La ciudad que atraviesa el desierto está personificada en Daria, bajo la émula curiosa de James Patterson, un gurú que traslada chicos desamparados de L. A. al pelotero árido. Los niños del desierto, como los gusanos de Dune, nos reenvían al estado más natural, agresivo y confrontativo. La escena de acoso que sufre Daria con los niños de Patterson nos da una idea de hasta dónde la naturaleza humana puede violar la razón pública (la idea de sociedad occidental como la entendemos hoy en día) y devolverse –como un recuerdo ancestral– al reino de los instintos. Escéptica y hedonista, confronta con la caracterización fisonómica del paisaje: mientras Mark sostiene que “está muerto”, ella afirma: “es tranquilo”. O sea, lo que para Daria es catártico para Mark se muestra como un “ir donde sea”, oxigenante, curativo pero incierto. Fornicar en el desierto es vitalizarlo: el happening seco deviene en húmedo, y se opone a la tesis antivitalista del turista que con cámara fotográfica cubre panorámicamente su rollo de fotos y se aleja–“el viaje empieza cuando lo contás”, decía Hugo Arana, sabiamente, en una bosta de 90 minutos hace ya varios años.

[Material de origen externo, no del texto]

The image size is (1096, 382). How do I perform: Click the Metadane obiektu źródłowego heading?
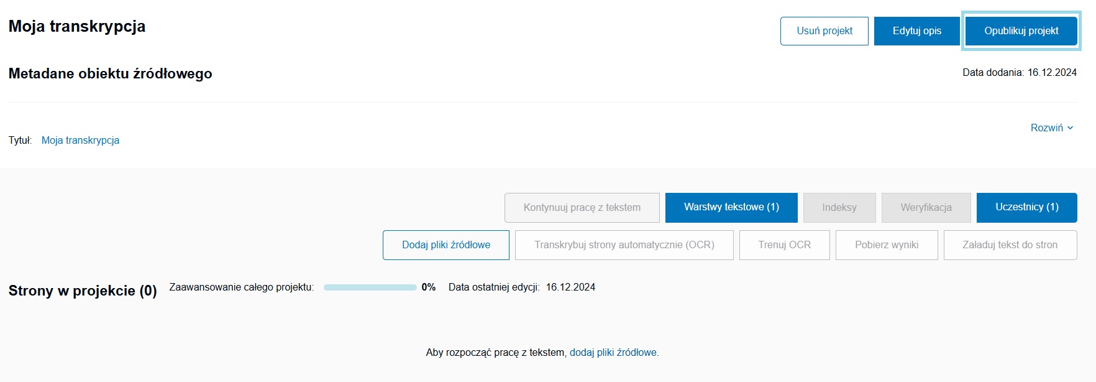111,74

Death Valley histórico, mágico, ancestral, orgiástico, anárquico, experimentable.

La ciudad controladora, parapolicial, sitiada, intoxicada, academizada, apagada.

Y pese a esto, Mark se vuelve a travestir de “Carl Marx” (escribe el polizonte delatando su ignorancia) en esa distribución fonemática que lo vacía y lo hace todas las identidades al mismo tiempo.